# [Source text]
:::
Quantify dissimilarities between networked data

Data is getting big, but more than big it is getting pervasive. As our lives become more dependent and integrated with the digital infrastructure, more aspects of our life get measured and recorded. This pervasiveness leads to the emergence of novel types of signals for which existing analytic tools cannot be applied easily. Networked data falls in this category. As an example, the networks above are the coauthorship networks constructed from IEEE Tran. Signal Process. publications of two famous signal processing researchers, Prof. Georgios B. Giannakis (GG) of the University of Minnesota and Prof. Martin Vetterli (MV) of the École Polytechnique Fédérale de Lausannee for the selected timeframe. Each node in the networks represents an author. The size of the nodes is proportional to the number of publications of the corresponding authors. The width of the links is proportional to the number of publications between the author pairs. Color intensity of the shading triangles is proportional to the number of publications to the enclosed author triplets. Distinguishable differences exist in their respective collaboration patterns. A natural question is: how can we quantify the differences?

Such a problem has been solved by comparing some features of the respective networks. Feature analysis is application dependent, utilizes only a small portion of the information conveyed, and may yield conflicting judgements -- two networks close to each other are quiet different from the third. For the networks presented above, it is not clear which features one should use. Moreover, feature analysis is not easily generalizable to incorporate high dimensional information, e.g. publications between three or four authors, as what we did in the example. We tackle this problem from a different perspective -- by defining valid metric distances which are universal, depend on all edge weights, and are null if and only if the networks are isomorphic; see Metrics in the Space of High Order Networks. We also establish a connection between Network Science and Computational Topology and uses tools from the latter to efficiently quantify network differences; see Persistent Homology Lower Bounds on High Order Network Distances.
:::
# [Information supplied]
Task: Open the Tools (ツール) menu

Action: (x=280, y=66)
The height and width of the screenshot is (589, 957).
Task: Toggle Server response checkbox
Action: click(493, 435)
:::
# [What you are asked to do]
List every drawback of feature analysis that the page on quantifying differences between networks gives. The entries are separate material with no link to the page on quantifying differences between networks.

# [Written response]
- It is application dependent.
- It uses only a small portion of the information conveyed.
- It may yield conflicting judgements, where two networks close to each other are quite different from a third.
- It is not easily generalizable to incorporate high dimensional information, such as publications between three or four authors.